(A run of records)
((

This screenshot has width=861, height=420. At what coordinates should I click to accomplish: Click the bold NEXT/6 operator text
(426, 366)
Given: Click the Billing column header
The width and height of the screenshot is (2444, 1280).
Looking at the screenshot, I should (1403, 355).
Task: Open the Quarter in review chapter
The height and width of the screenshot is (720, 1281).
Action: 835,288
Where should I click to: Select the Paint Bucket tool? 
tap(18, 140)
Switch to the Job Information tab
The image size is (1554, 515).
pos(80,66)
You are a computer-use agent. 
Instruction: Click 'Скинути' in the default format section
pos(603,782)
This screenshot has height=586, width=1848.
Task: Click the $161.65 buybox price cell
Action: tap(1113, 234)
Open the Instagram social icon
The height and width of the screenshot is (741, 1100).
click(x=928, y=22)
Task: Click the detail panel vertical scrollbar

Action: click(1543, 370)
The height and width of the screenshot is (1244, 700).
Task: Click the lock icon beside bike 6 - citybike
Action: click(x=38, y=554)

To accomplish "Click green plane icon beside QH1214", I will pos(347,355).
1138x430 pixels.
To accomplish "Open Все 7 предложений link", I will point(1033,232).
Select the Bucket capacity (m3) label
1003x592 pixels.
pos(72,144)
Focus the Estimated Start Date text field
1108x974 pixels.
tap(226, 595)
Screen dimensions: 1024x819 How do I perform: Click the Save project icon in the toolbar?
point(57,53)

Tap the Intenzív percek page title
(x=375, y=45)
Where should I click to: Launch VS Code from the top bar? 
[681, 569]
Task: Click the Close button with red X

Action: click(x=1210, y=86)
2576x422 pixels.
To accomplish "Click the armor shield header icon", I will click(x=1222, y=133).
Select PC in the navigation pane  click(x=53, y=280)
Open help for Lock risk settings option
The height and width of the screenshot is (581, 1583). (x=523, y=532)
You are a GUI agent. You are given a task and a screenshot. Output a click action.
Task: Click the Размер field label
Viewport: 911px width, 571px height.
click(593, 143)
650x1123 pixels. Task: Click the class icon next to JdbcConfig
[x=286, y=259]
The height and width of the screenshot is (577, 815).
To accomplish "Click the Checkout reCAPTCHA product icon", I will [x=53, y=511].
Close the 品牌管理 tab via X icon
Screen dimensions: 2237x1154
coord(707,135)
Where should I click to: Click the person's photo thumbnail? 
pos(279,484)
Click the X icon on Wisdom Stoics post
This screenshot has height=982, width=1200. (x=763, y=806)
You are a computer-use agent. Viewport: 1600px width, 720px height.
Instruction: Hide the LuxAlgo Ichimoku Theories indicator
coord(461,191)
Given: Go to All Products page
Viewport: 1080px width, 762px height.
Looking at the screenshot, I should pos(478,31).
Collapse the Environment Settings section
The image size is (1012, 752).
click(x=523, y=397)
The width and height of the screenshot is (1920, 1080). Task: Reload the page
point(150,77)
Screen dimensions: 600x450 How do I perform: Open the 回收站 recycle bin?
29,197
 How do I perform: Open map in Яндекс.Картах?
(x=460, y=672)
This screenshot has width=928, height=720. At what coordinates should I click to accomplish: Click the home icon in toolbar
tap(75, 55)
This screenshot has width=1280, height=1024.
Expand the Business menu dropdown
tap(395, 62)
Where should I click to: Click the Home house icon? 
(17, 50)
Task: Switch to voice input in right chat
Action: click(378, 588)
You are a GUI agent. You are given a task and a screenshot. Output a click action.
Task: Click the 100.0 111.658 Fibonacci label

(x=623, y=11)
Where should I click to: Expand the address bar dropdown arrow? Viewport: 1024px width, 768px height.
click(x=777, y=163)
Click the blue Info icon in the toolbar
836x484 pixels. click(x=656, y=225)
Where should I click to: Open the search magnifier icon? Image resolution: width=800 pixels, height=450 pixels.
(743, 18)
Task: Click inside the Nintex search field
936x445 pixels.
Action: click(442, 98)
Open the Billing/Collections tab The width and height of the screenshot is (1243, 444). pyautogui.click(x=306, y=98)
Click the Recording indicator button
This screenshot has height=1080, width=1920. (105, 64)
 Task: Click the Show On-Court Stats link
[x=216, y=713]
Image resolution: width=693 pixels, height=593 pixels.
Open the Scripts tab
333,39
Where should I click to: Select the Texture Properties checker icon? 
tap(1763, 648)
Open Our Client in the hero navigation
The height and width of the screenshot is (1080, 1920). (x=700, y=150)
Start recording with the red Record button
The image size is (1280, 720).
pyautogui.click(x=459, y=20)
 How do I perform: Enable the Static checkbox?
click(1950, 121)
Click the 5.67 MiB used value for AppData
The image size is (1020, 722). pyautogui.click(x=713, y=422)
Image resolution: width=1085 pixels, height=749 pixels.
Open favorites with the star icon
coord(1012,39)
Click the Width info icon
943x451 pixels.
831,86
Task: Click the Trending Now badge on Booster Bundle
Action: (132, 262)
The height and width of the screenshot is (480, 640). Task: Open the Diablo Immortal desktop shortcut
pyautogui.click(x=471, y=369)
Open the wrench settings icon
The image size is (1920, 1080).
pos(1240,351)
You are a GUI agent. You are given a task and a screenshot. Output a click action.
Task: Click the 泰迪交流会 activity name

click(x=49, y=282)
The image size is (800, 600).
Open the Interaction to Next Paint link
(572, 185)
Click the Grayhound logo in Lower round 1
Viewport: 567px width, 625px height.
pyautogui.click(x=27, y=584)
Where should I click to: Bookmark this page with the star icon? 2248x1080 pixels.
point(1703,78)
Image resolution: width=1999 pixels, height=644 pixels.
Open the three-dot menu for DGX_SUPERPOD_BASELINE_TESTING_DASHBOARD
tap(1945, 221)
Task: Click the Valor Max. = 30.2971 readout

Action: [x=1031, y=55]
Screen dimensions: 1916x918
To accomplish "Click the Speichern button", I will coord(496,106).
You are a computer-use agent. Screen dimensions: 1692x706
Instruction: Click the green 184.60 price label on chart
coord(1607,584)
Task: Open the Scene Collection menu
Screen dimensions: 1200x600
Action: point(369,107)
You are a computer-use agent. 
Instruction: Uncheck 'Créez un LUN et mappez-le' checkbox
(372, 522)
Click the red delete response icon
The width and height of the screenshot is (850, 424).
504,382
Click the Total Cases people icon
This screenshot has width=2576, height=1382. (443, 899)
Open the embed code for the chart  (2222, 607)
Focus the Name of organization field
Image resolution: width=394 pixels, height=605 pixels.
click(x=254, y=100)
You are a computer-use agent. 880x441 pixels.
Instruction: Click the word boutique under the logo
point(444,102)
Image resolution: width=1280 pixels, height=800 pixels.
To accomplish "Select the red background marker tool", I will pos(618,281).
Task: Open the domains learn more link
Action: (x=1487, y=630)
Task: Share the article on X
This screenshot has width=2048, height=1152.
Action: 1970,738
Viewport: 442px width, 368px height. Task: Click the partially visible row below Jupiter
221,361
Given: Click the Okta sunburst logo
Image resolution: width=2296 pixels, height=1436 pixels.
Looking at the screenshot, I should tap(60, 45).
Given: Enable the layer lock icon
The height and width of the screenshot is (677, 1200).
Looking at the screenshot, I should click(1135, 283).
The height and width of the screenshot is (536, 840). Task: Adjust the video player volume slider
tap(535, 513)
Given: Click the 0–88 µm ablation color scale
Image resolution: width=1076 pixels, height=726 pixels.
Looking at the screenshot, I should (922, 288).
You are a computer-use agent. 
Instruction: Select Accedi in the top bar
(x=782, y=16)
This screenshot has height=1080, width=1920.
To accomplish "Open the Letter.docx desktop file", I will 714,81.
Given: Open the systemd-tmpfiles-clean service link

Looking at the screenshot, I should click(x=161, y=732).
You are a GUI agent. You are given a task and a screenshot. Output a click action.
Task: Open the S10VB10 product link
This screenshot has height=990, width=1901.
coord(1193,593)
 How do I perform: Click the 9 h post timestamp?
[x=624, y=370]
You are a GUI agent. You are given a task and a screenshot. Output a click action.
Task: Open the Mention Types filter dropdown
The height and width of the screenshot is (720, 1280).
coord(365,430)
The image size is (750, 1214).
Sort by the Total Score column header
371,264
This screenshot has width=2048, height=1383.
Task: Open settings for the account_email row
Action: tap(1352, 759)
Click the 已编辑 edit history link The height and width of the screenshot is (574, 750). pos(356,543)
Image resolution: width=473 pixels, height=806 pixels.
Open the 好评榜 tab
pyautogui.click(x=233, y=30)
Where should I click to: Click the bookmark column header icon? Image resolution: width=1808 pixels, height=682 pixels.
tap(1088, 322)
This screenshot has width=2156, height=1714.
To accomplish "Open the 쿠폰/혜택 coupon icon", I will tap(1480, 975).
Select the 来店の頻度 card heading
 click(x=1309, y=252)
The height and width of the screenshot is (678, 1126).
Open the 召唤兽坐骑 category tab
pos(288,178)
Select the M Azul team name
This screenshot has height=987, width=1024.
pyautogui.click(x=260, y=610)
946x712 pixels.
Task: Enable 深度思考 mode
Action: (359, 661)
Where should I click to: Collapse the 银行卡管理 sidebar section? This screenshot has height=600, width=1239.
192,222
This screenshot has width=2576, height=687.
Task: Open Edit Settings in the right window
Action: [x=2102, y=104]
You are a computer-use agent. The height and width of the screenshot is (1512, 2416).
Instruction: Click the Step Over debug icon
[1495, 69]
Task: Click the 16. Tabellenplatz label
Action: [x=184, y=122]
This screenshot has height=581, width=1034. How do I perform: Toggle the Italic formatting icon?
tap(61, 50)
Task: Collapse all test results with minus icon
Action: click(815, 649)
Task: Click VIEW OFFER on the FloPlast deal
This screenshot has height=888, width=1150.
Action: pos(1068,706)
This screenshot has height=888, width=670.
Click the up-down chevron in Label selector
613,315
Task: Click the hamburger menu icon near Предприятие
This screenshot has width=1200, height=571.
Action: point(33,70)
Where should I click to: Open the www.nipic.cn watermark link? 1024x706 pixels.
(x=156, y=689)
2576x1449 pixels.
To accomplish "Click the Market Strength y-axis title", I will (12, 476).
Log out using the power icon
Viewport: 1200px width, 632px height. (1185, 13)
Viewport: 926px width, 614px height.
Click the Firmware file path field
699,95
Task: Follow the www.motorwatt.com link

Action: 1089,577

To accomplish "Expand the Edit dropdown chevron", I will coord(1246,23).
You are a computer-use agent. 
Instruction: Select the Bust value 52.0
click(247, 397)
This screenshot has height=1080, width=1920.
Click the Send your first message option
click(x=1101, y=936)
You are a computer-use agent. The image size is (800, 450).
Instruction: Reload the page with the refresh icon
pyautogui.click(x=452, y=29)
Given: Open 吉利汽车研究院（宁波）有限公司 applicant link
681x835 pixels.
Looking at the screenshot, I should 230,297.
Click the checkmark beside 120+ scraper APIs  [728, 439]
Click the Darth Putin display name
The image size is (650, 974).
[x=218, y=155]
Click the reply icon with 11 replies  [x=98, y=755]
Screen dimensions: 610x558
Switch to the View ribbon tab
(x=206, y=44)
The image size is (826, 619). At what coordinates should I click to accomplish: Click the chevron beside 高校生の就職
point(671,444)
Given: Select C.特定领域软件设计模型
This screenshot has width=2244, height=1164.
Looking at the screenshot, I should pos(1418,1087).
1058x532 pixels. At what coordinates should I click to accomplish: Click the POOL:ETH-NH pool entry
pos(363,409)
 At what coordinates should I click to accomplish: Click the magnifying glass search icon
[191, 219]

))

→ **Direction**:
Transcribe the part of the entries above that opens with the line containing "Click the Width info icon" and closes with the line containing "I will coord(496,106).", keeping every line the same.

→ **Solution for this exercise**:
Click the Width info icon
943x451 pixels.
831,86
Task: Click the Trending Now badge on Booster Bundle
Action: (132, 262)
The height and width of the screenshot is (480, 640). Task: Open the Diablo Immortal desktop shortcut
pyautogui.click(x=471, y=369)
Open the wrench settings icon
The image size is (1920, 1080).
pos(1240,351)
You are a GUI agent. You are given a task and a screenshot. Output a click action.
Task: Click the 泰迪交流会 activity name

click(x=49, y=282)
The image size is (800, 600).
Open the Interaction to Next Paint link
(572, 185)
Click the Grayhound logo in Lower round 1
Viewport: 567px width, 625px height.
pyautogui.click(x=27, y=584)
Where should I click to: Bookmark this page with the star icon? 2248x1080 pixels.
point(1703,78)
Image resolution: width=1999 pixels, height=644 pixels.
Open the three-dot menu for DGX_SUPERPOD_BASELINE_TESTING_DASHBOARD
tap(1945, 221)
Task: Click the Valor Max. = 30.2971 readout

Action: [x=1031, y=55]
Screen dimensions: 1916x918
To accomplish "Click the Speichern button", I will coord(496,106).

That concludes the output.